The Blue Jay commission 01.22.2019



As an artist, there are many times where you may be asked to do a job outside your main area of focus. You may be tempted to turn them down, but these jobs act as a learning tool and further establish your knowledge in areas you wouldn’t normally delve into. I also find at this point in my career that working on diverse projects simultaneously allows me to keep an open creative mind and maintain a better workflow, as well as helping to hold my interest for the duration of said projects.

Now let's get into this current commission. Here the client has asked for a portrait style rendition of one of their favorite Blue Jay sculptures from their collection, a small hand-held piece. We agree on the basic design and layout, as well as approach to the painting (how he wants it to look stylistically…looser, tighter, more abstract, more realistic, etc…).

Depending on time constraints, I will render a few small sketches for design and lighting ideas. Otherwise, I will sit for a few minutes and visualize my ideas, which I then go over with the client. I then light and photograph the sculpture to match the vision I have in my head.

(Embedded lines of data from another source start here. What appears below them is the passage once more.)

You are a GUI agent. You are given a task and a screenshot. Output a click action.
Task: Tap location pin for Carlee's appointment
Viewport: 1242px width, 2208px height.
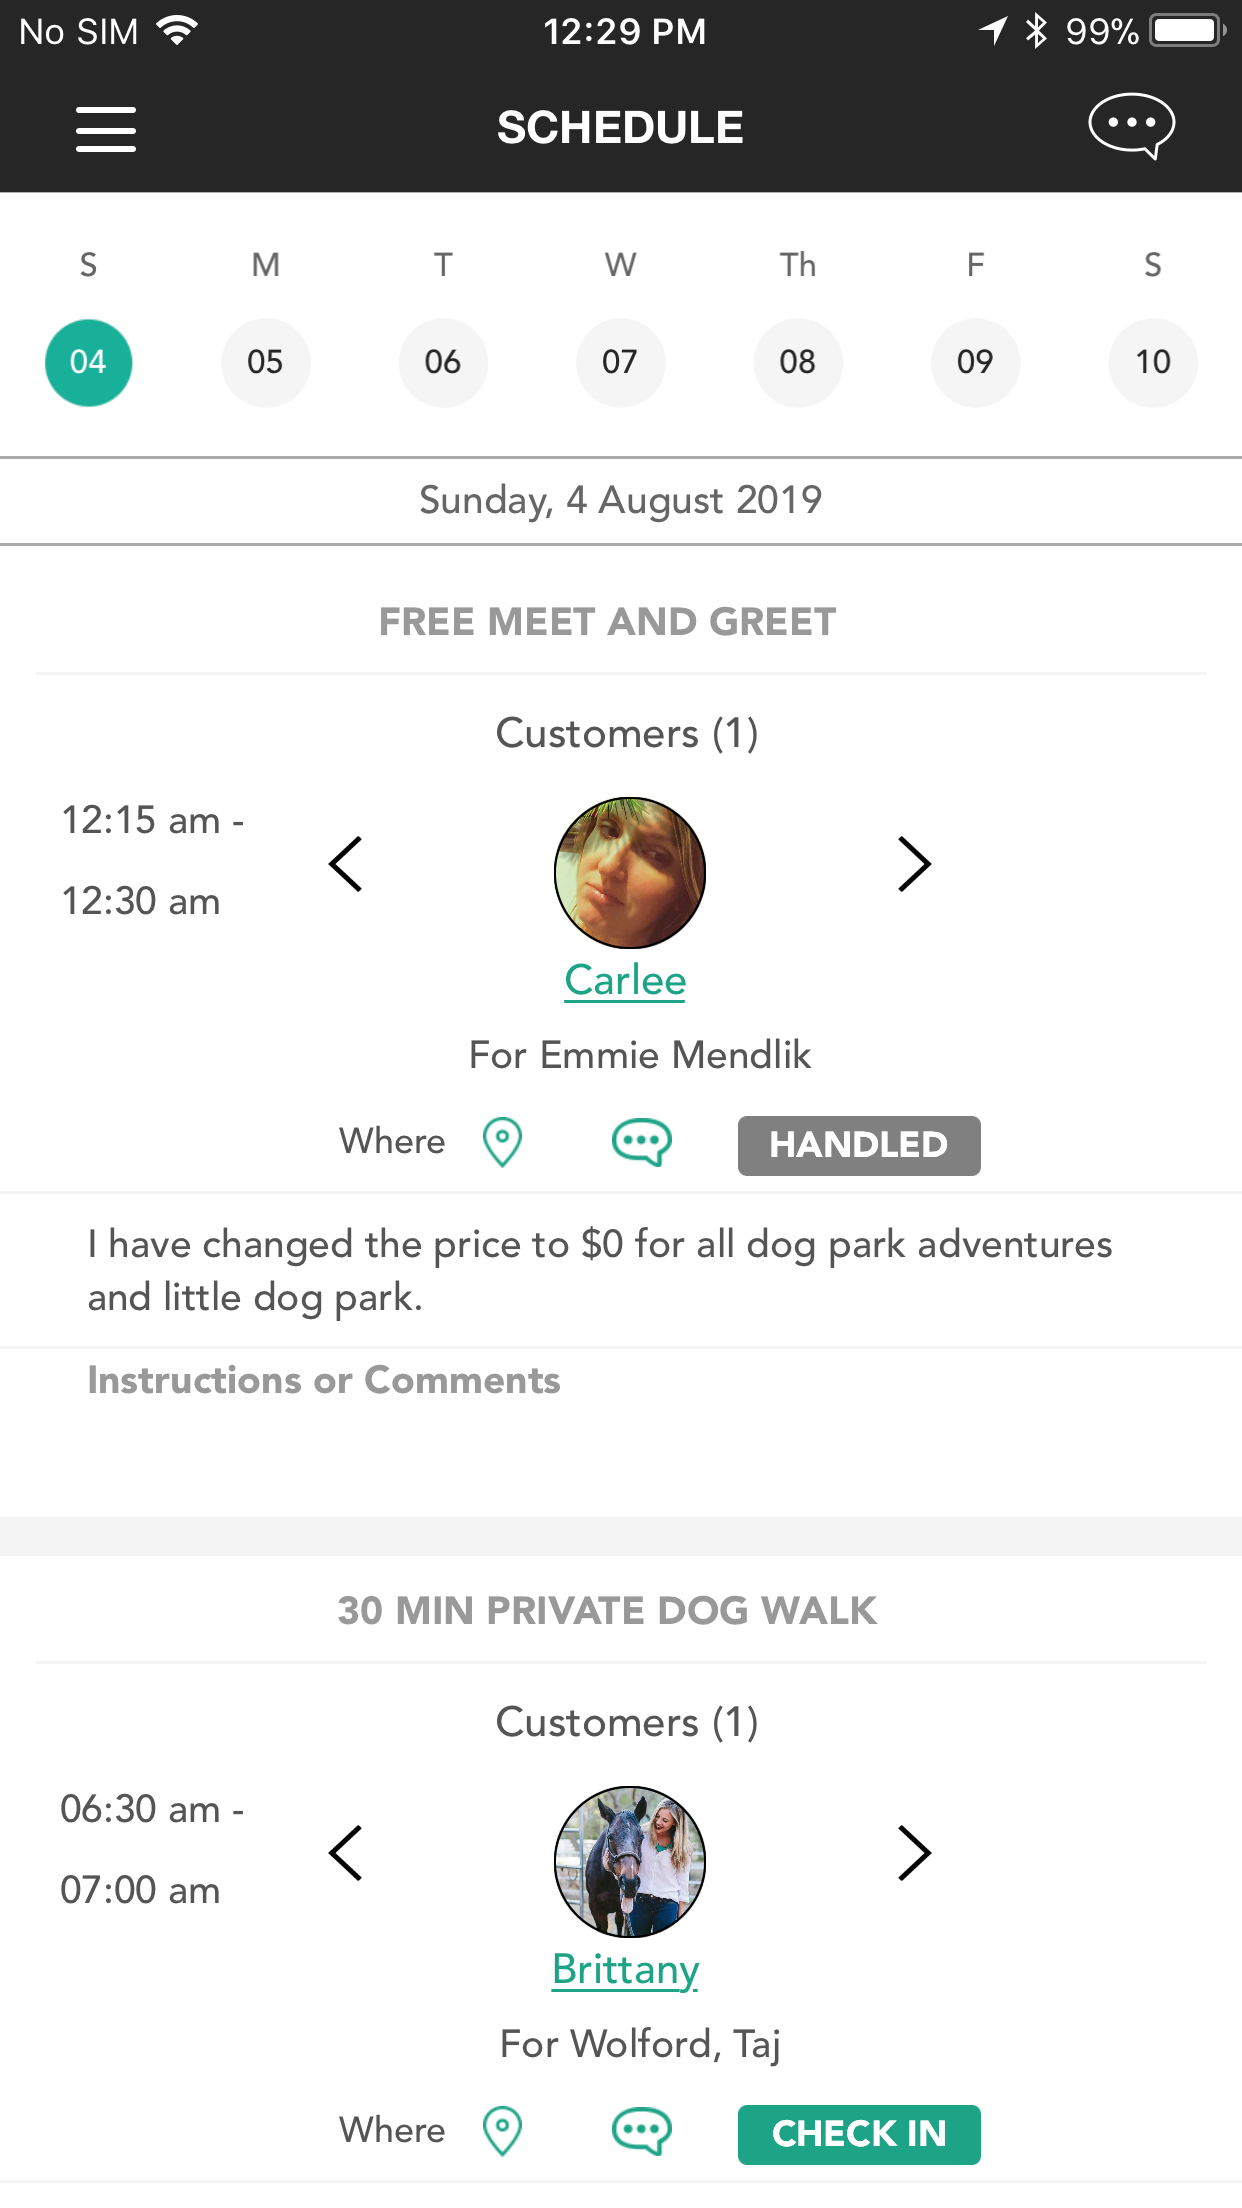502,1142
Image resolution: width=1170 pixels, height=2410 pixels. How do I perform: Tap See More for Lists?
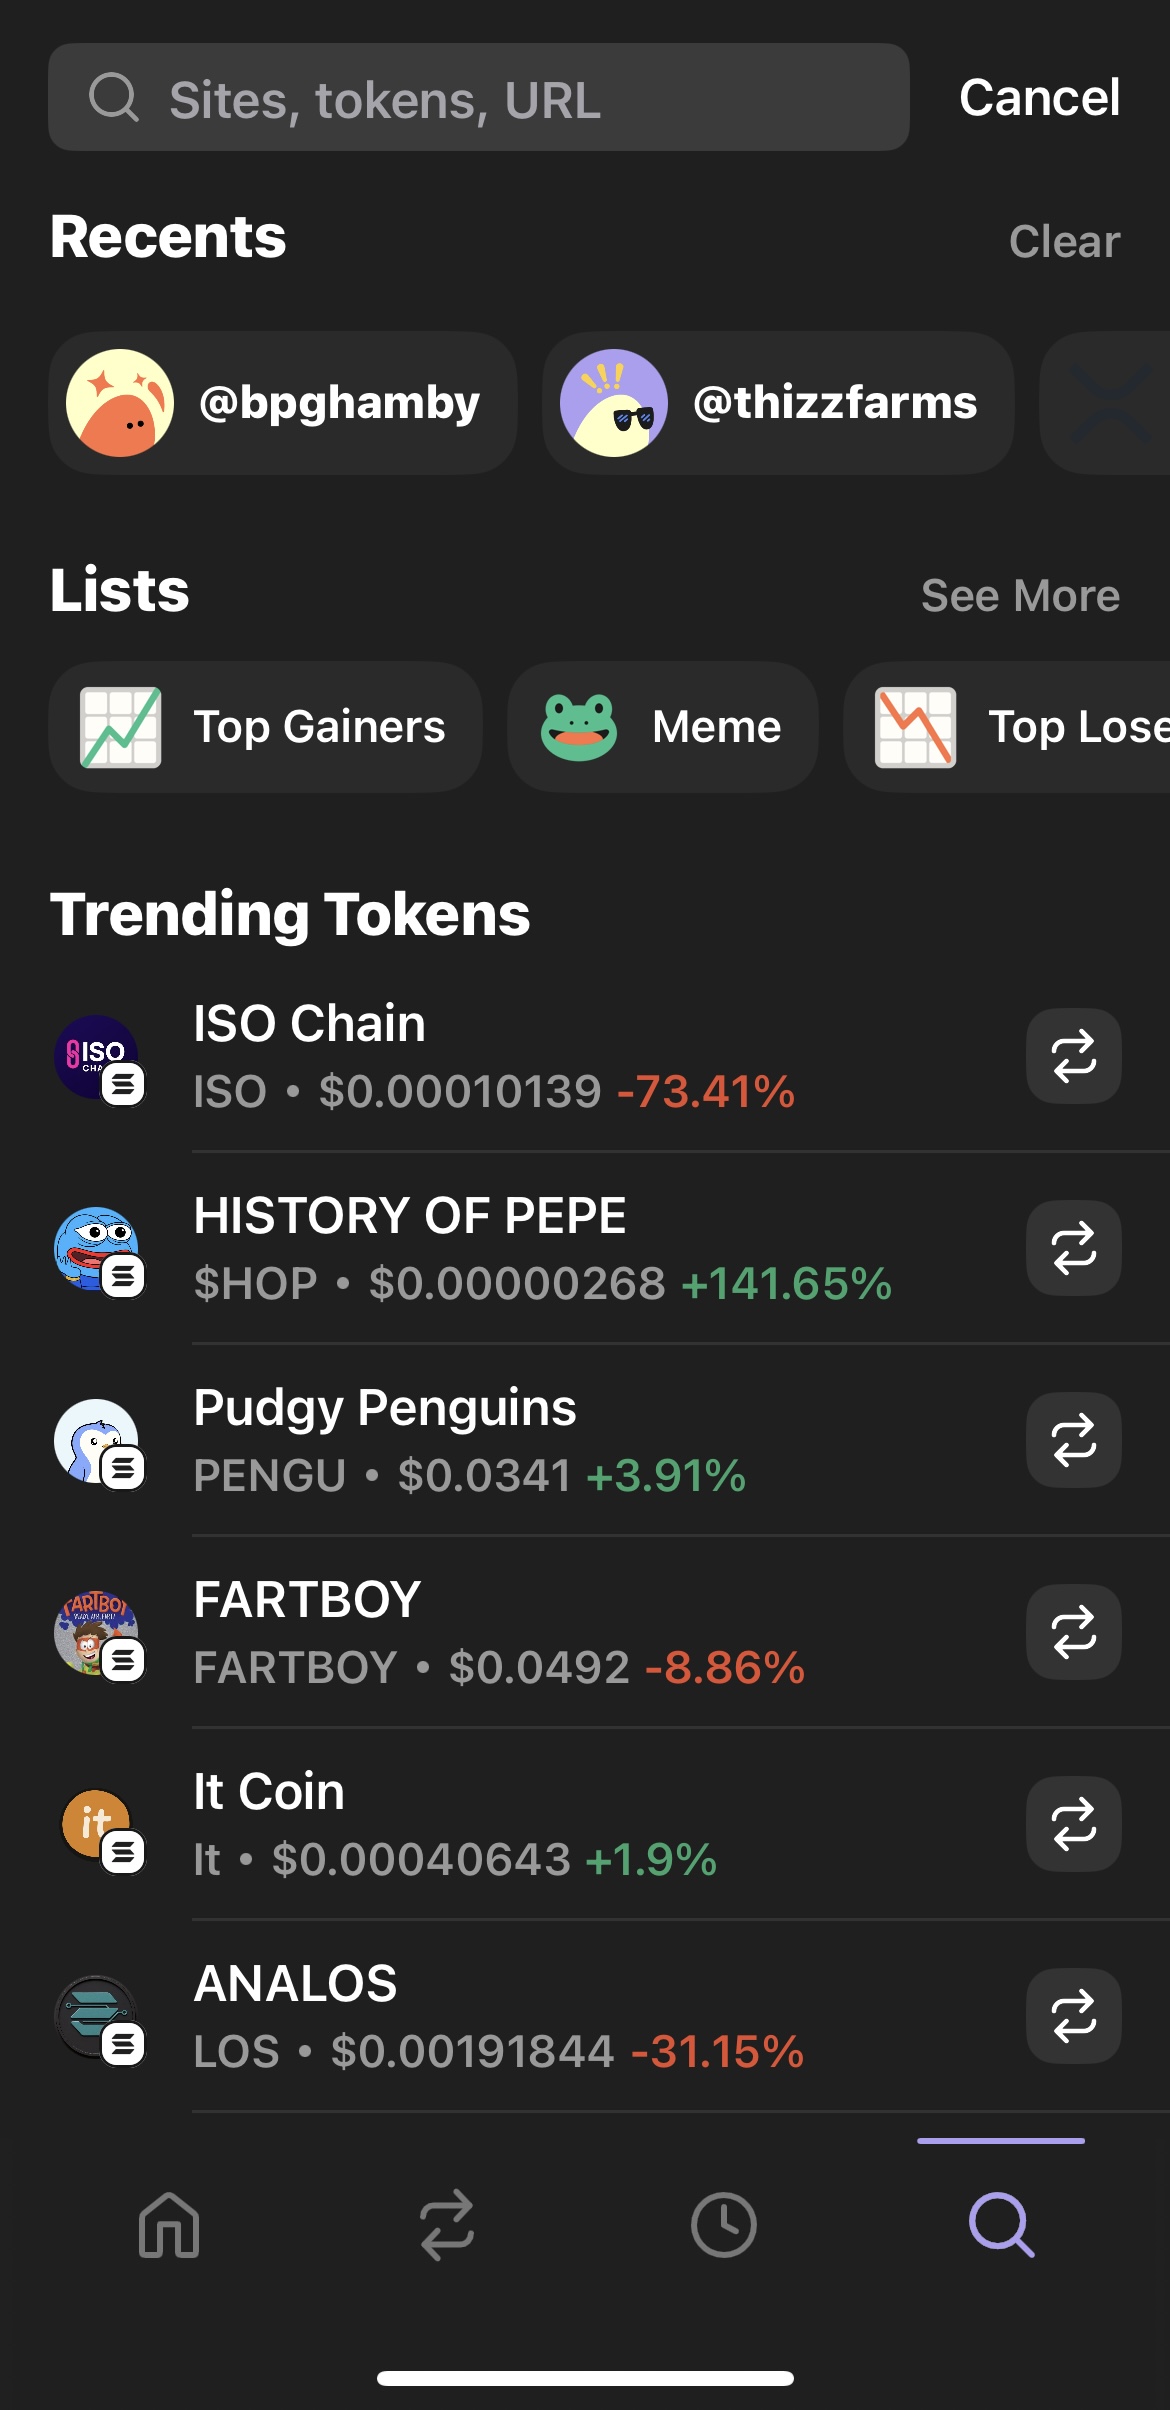pyautogui.click(x=1020, y=596)
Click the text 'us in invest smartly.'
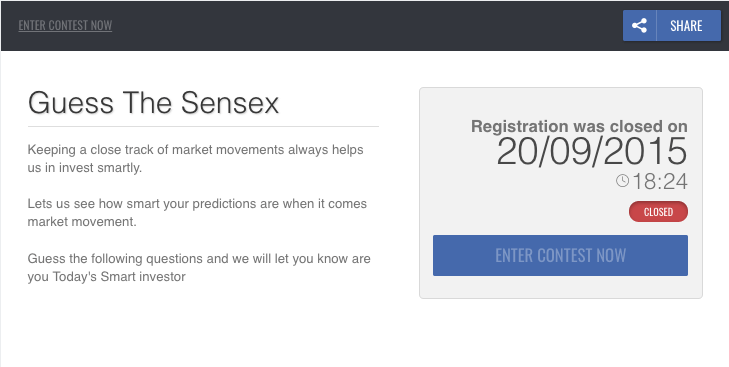729x367 pixels. coord(85,168)
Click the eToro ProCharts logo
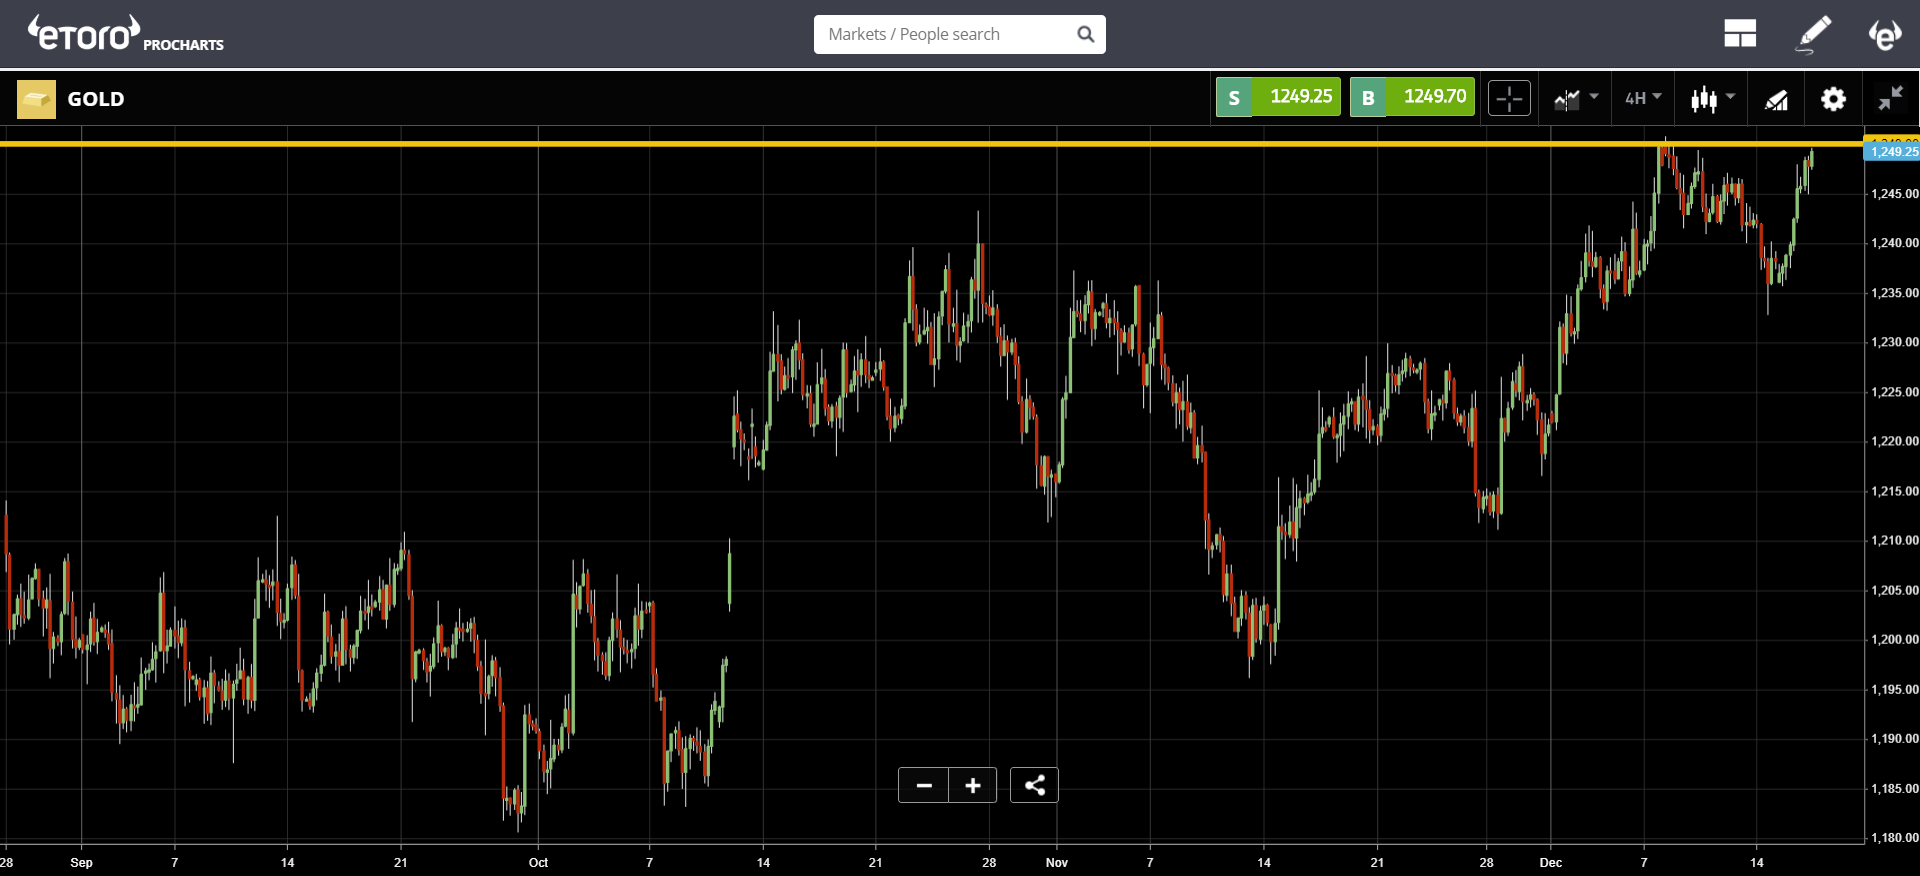Viewport: 1920px width, 876px height. (126, 34)
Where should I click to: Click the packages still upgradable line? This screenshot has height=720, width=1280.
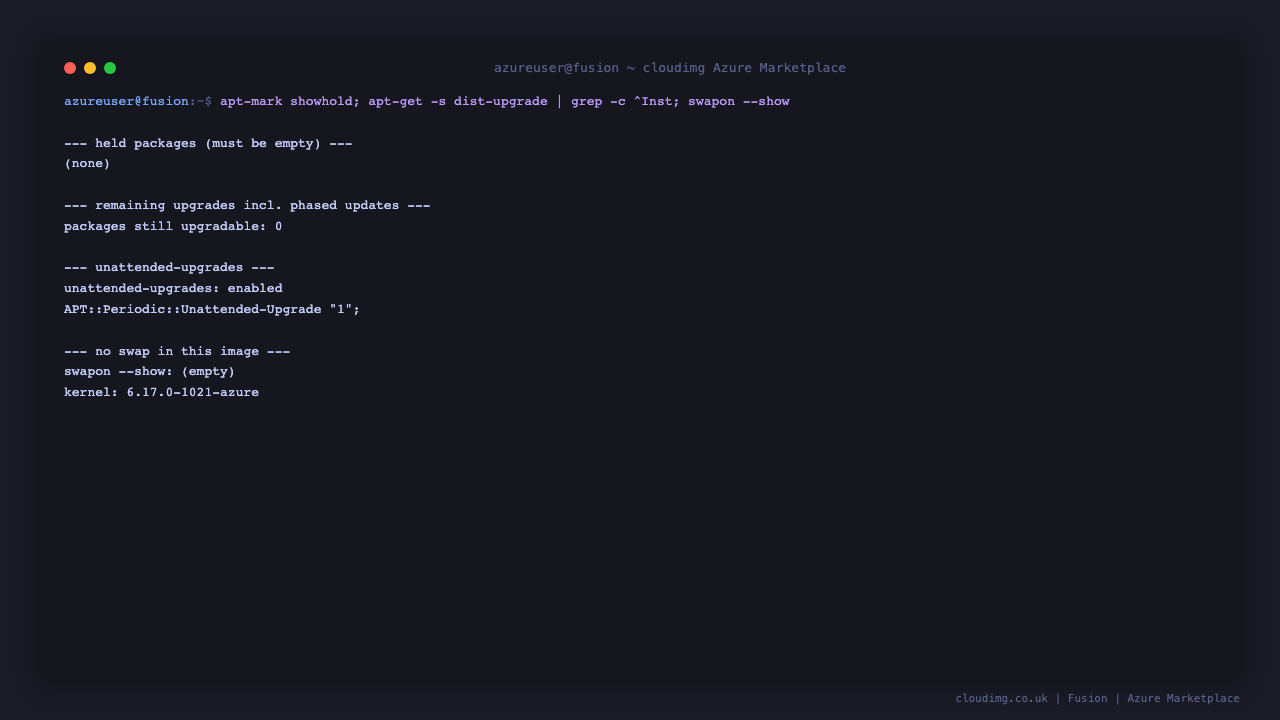tap(173, 226)
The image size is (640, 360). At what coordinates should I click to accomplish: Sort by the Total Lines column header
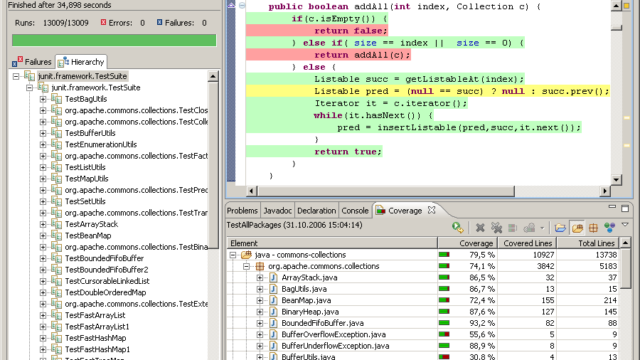(x=588, y=243)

Onto the painting! In this case, the client provided a 3’ x 5’ stretcher upon which I stretched a pre-gessoed canvas. That saved a step, although I may add more gesso or modeling paste for textural effects prior to the painting stage. He wants it fairly large, to fit into one of his pre-existing frames.

I prefer to do all my drawing freehand, even though I was taught that it was ok to trace your reference when under tight time constraints during my Illustration studies at FIT. To be perfectly honest, I was never quite comfortable with that approach, but that is just my preference.

To that end, I spend the next 3 to 4 sessions drawing this bird at least 1200% scaled up from the original size of reference. I don’t use the squaring up method, or any other method besides just going for it as I enjoy the sculptural process of finding the art the most enjoyable of all, as well as the unpredictability and challenge. This does however take more patience and time, which is the constant enemy if you let it be. In the end, I think I redrew the body at least 3 times to get the scale I was looking for correct, and the head…it must’ve taken at least 5 to 6 redraws to get it just right! But the client and I are finally happy with the results and have proceeded to the first color wash and lift-off of tones and highlights, setting up my basic value range. I use a mix of Vandyke Brown and Indian Red for this stage, applying the wash with a #4 house-paint brush. I liftoff the highlights with some rags and a few bristle brushes.